We can't make our July 4th week (June 29- July 6) reservation at Lake Tahoe Vacation Resort.  We have a 2 bedroom which sleeps 8 available. 

This will be a great place directly on the lake to watch fireworks and have fun at the lake. Apparently there is some construction going on in the pool/spa area, but alternate facilities should be available.

This unit is well worth the $700 we are willing to take for the week.

Thank you,
Danny


----------



## goodjobwm

I sent you a pv message


----------



## Huntgas

Hi,
I just posted this, so it is still open.  No problem waiting until Monday.
Danny


----------



## Rent_Share

Such a bargain for a premium reservation

 What are your alternatives with DRI besides depositing with an exchange company  ?


----------



## goodjobwm

Huntgas said:


> Hi,
> I just posted this, so it is still open.  No problem waiting until Monday.
> Danny



Please call me at 408-334-5289. Thx


----------



## Huntgas

First, David, I am not in DRI anymore.  Got rid of that when we shed our Orlando TS. We bought this back with Embassy and have the Ambassador membership where we can reserve 2 years in advance.  For years we reserved New Years and we enjoyed with the kids.  Now kids are scattered, and my knees can't take the skiing, so we figured July 4th would be great.  Well, now I am about to get another new knee, so this trip is out for us.

Hence, the great deal.

Now, guest, it is late so I will call you tomorrow.

Thanks,
Danny


----------



## valzay

*remodeling inprogress*

were there 2 weeks ago: all common areas were closed - repairs in progress: pool, spa, lobby (with computers), gym, kid's room did not work. entry to the building from side porch. bar was open, but surrounded by repairs. sometimes one of the elevators was closed to carry construction materials. dusty. practically only apartments were OK. advise: call the resort in advance to find out what is the status of repairs and what is available.


----------



## Huntgas

Well, I guess goodjobwm didn't want the unit as she did not return call.  It is still available.
Danny


----------



## sandovalet

still available? If so please let me know sent you a pm


thanks


----------



## Huntgas

*No longer available.*

No longer available.

Ernesto,
Thanks for taking the resort.  You will have a great time.
Danny


----------



## LisaH

I guess sandovalet took it. Glad this great week was taken by a Tugger. I would love to be there if I could get away...


----------



## sandovalet

LisaH said:


> I guess sandovalet took it. Glad this great week was taken by a Tugger. I would love to be there if I could get away...

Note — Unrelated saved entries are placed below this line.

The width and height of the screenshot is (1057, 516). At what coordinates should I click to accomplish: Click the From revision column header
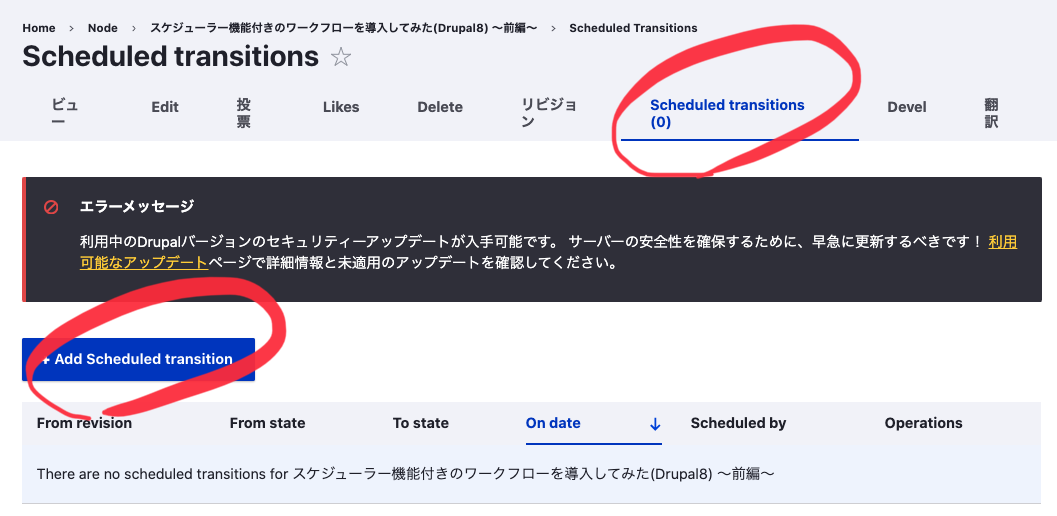point(84,424)
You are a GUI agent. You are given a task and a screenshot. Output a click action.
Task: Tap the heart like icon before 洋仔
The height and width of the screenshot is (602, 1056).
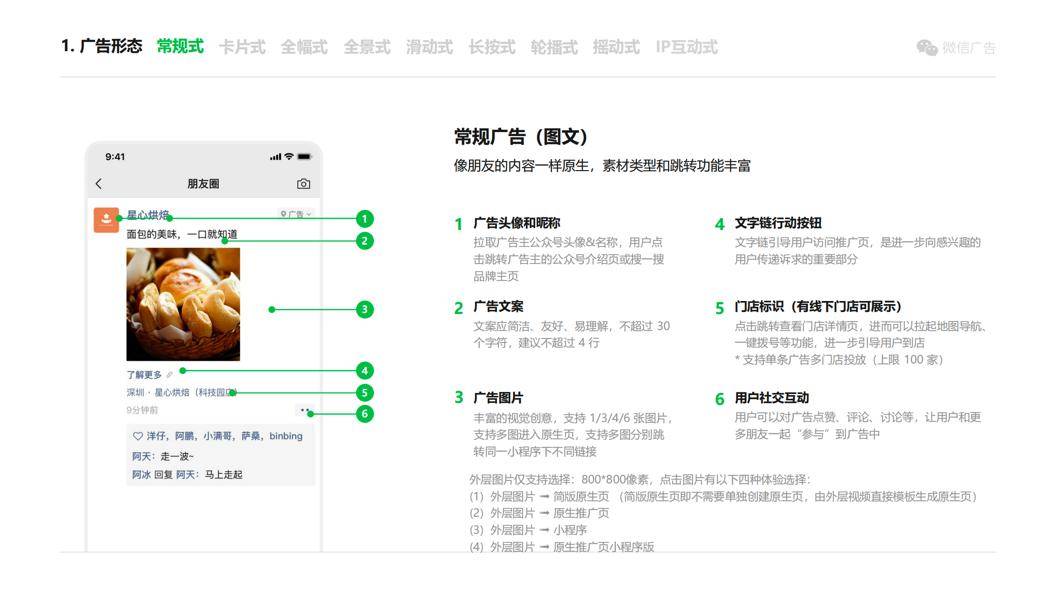137,436
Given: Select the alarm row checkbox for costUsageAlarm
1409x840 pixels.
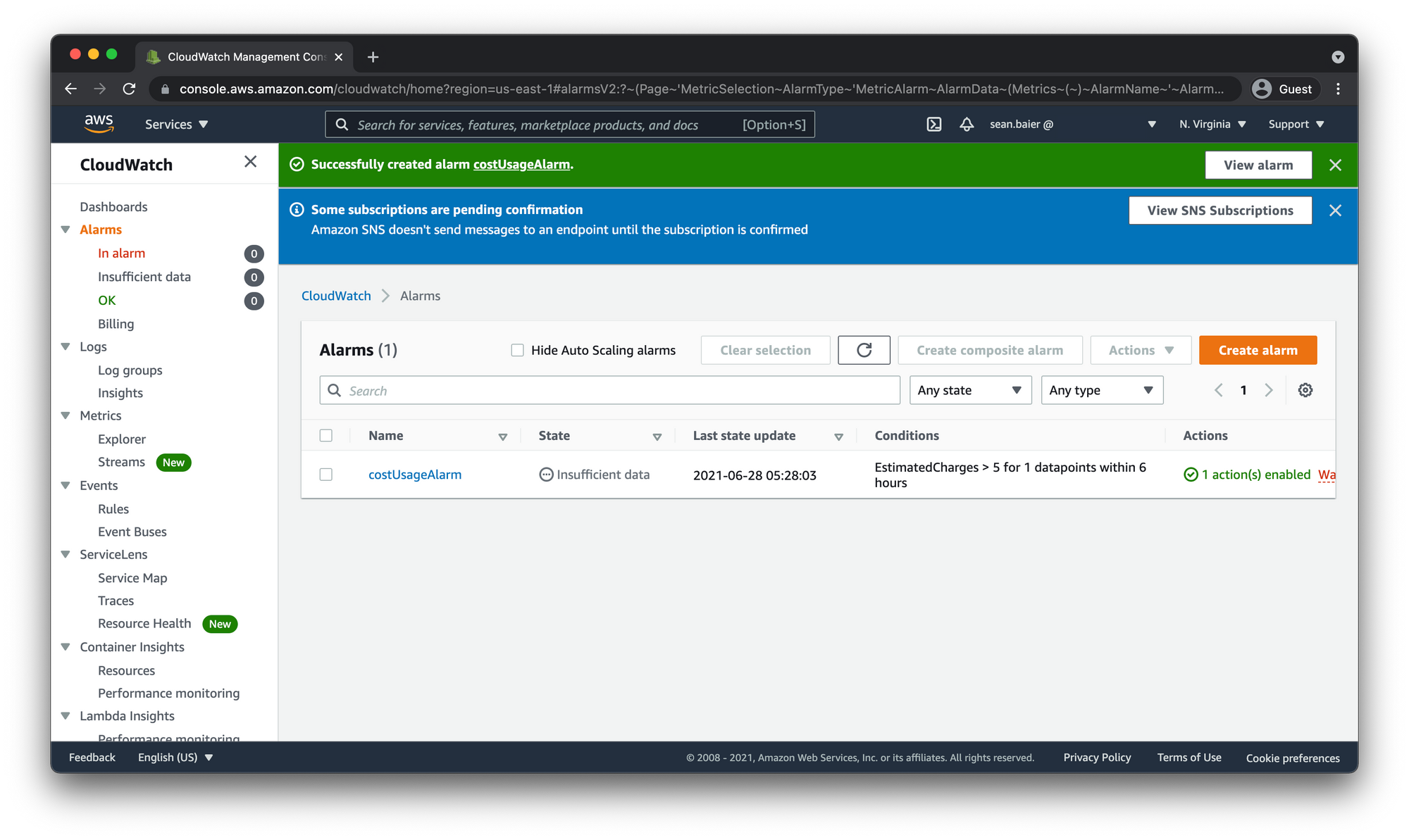Looking at the screenshot, I should 326,474.
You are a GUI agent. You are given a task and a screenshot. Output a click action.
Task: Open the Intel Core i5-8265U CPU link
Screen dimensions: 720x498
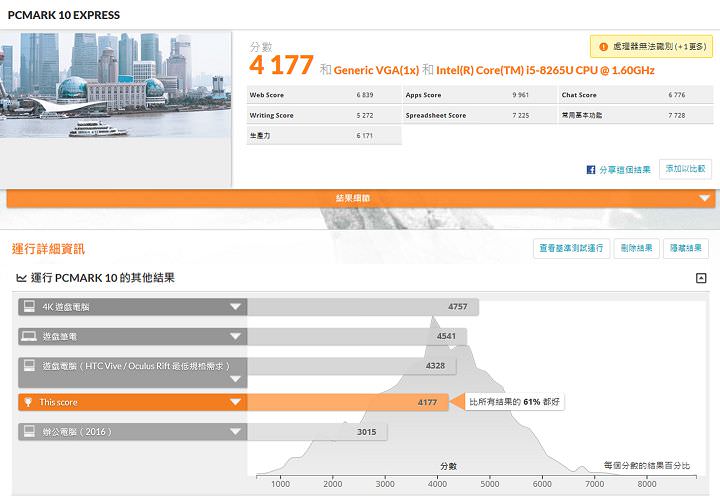coord(528,70)
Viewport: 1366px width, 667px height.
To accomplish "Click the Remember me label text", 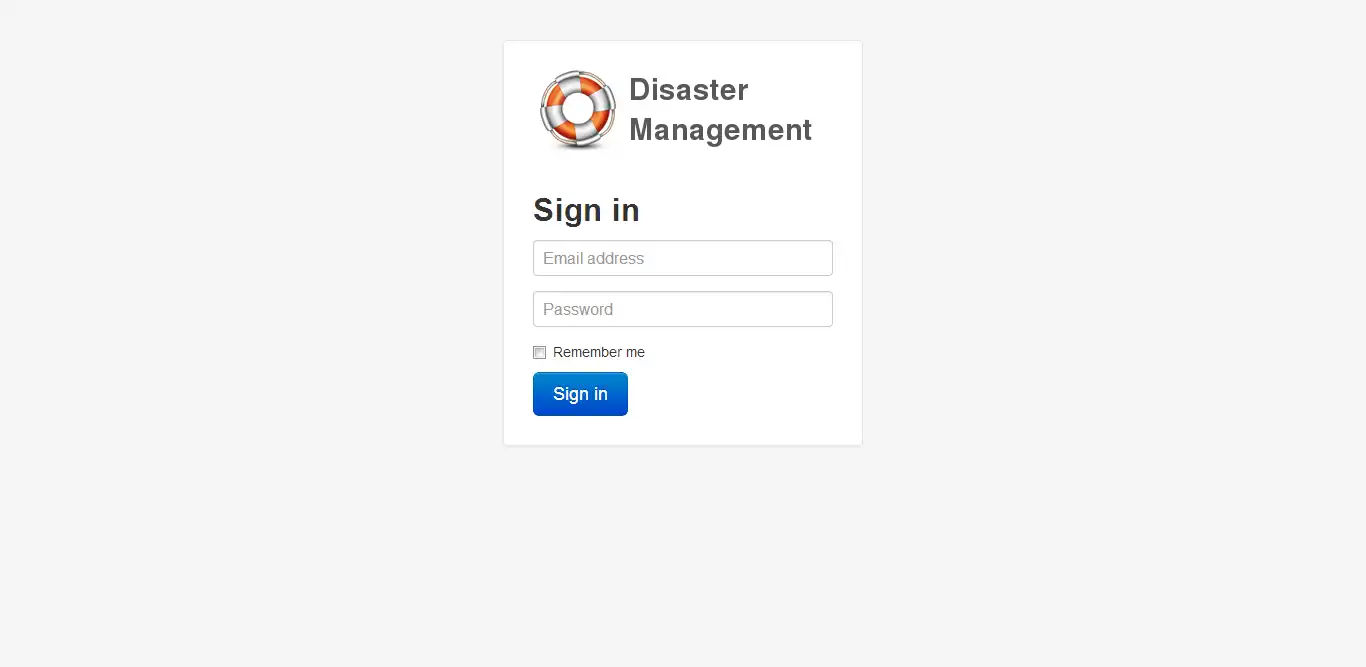I will point(599,352).
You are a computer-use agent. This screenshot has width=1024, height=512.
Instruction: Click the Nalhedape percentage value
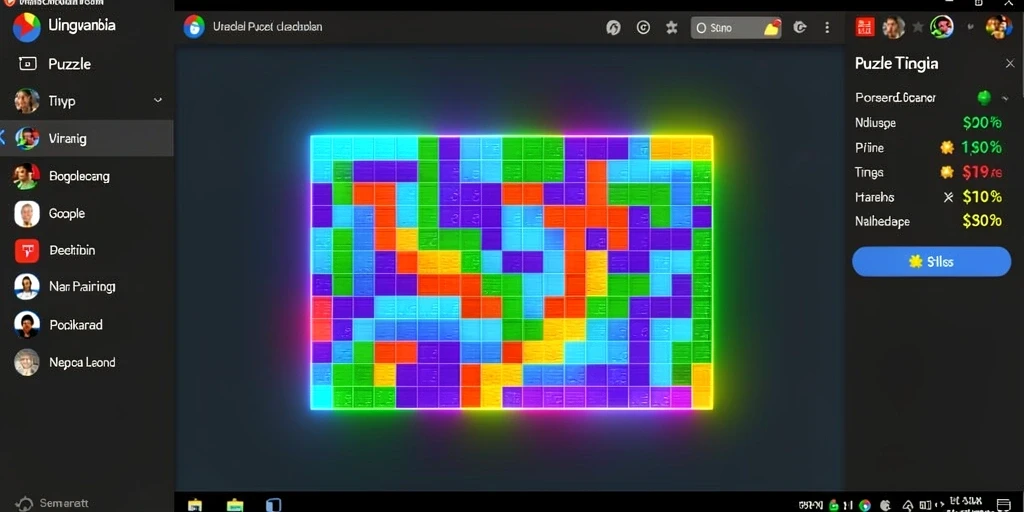982,221
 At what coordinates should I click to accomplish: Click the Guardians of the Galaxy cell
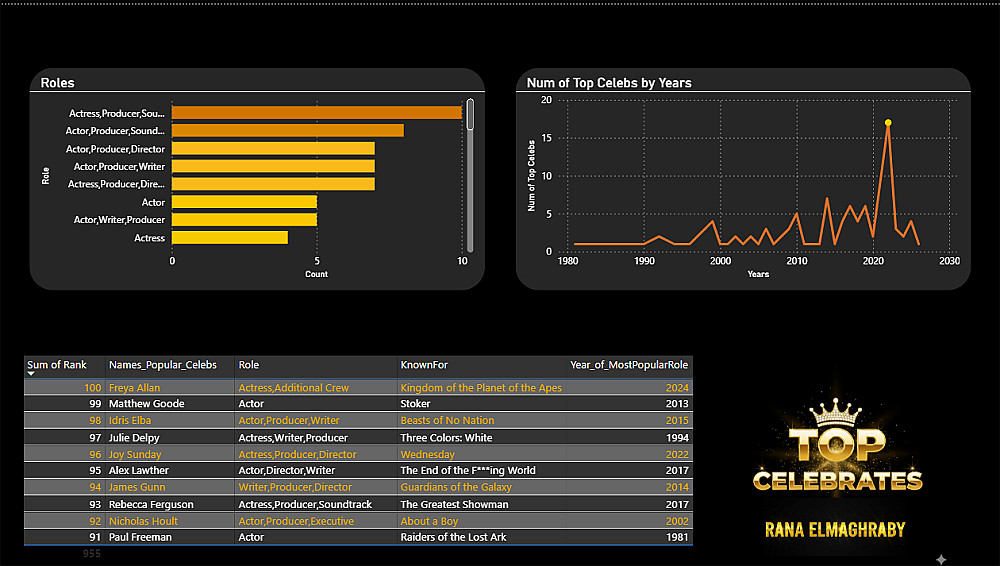pos(456,487)
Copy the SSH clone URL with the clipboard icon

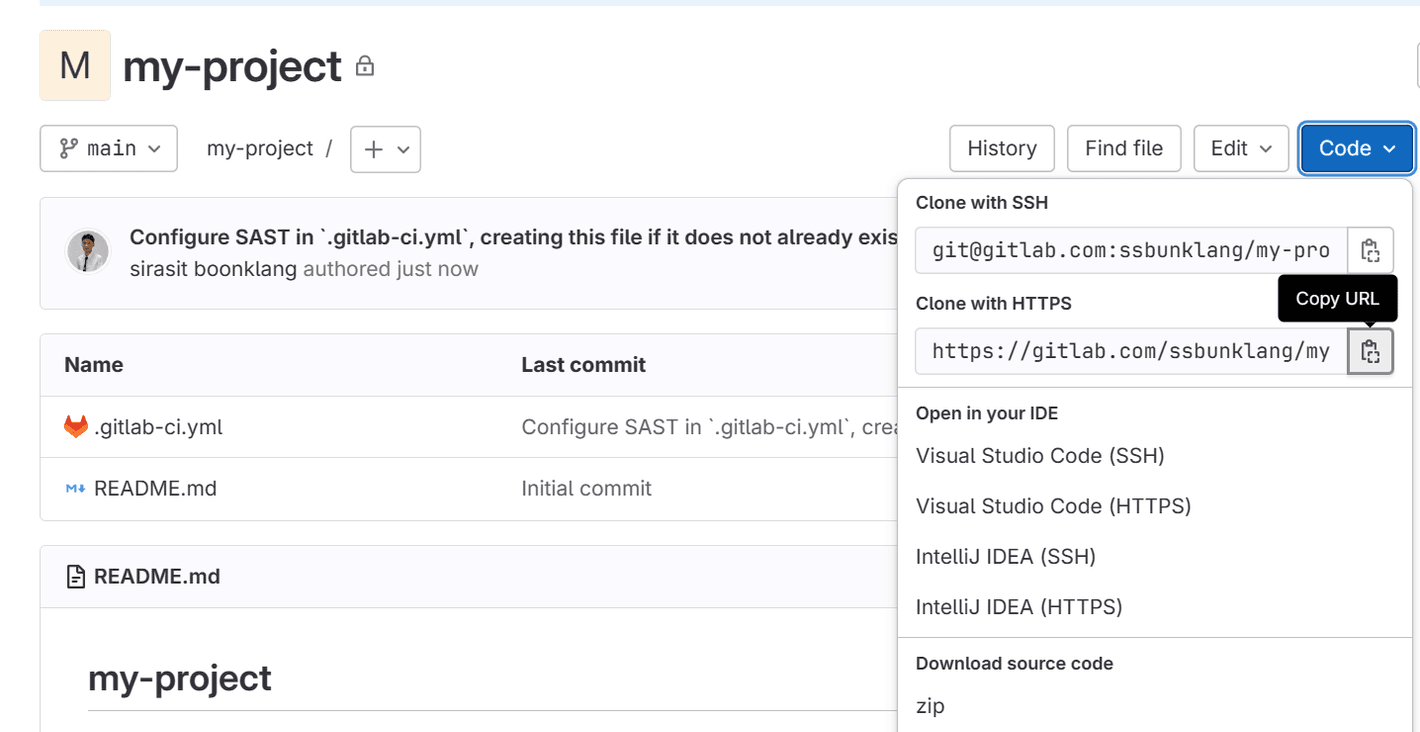point(1370,250)
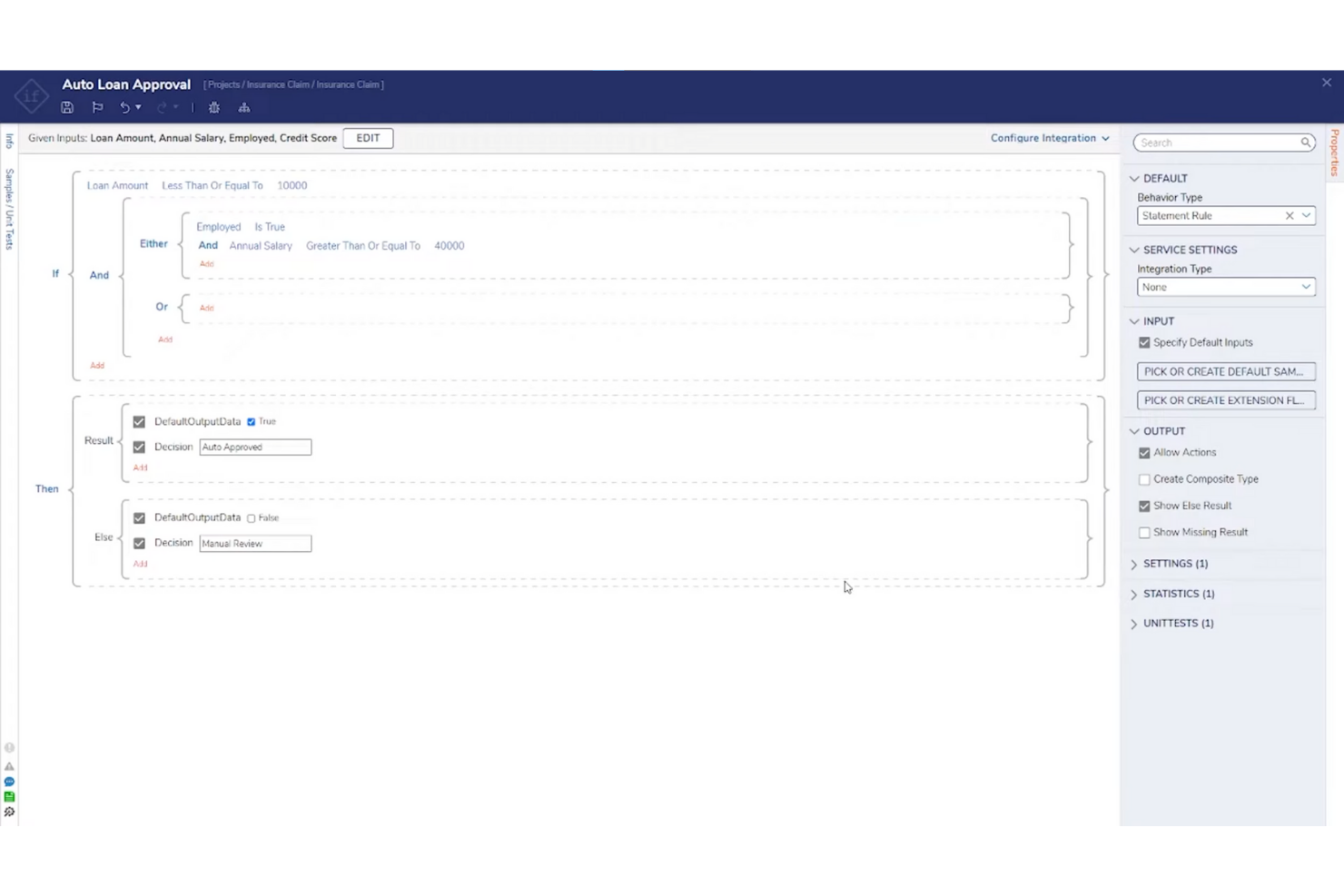
Task: Open the Info sidebar tab
Action: pyautogui.click(x=8, y=141)
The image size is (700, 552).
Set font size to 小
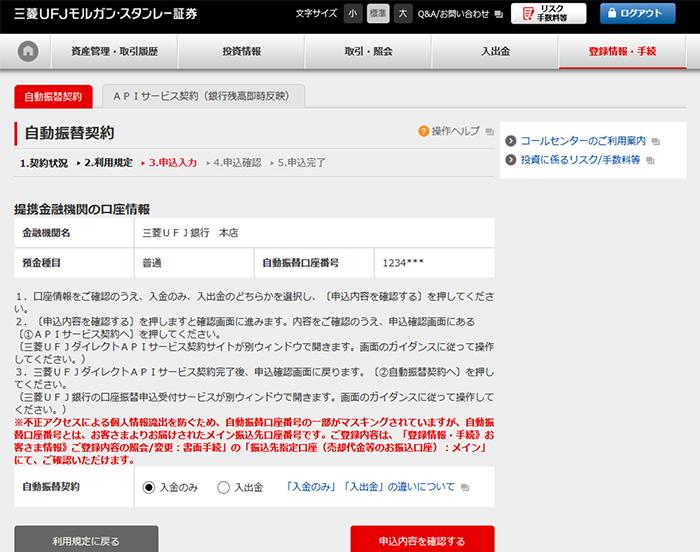click(x=352, y=13)
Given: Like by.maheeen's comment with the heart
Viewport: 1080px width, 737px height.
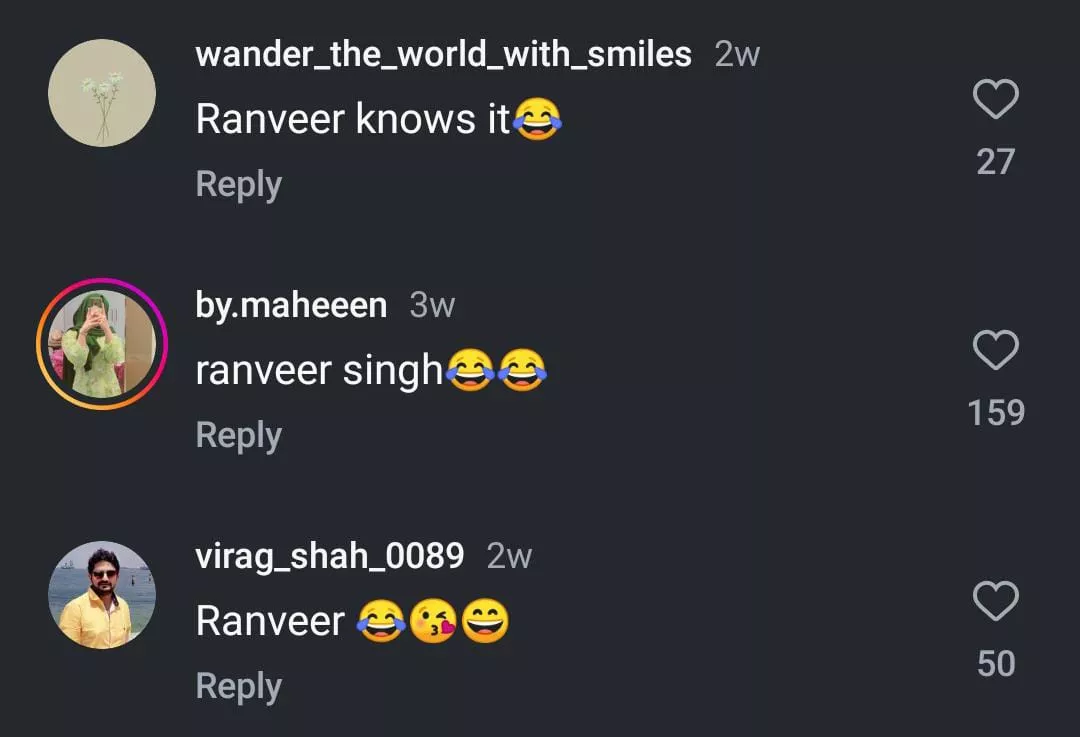Looking at the screenshot, I should 995,350.
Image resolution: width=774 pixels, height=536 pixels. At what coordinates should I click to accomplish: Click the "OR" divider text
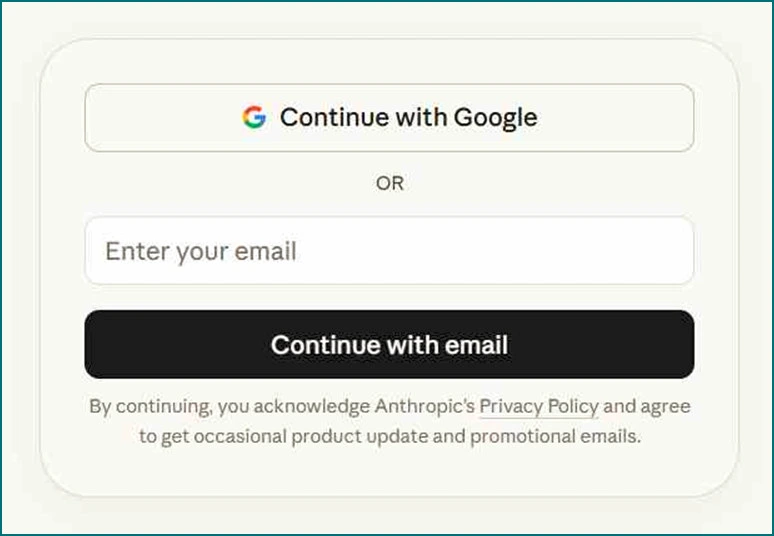pos(389,184)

Thanks LisaH we have never been to Lake Tahoe we are very excited about the upcoming trip :whoopie:


----------



## bjones9942

I have an EOY at Tahoe Beach and Ski.  The area is stunningly beautiful.  I'm sure you'll have a great time! If you're going to do a drive around the lake (recommended), you might want to get a copy of Around Tahoe by Darin Talbot.

And if you're into photography, or just like to find some great nature spots, the tour offered by Tahoe Photographic Tours is a great value for the $$.

Here are some shots I took on my trip in April:  Lake Tahoe photos.  Here is a fun little montage of the differences in the water in the lake:  Waters of Lake Tahoe


----------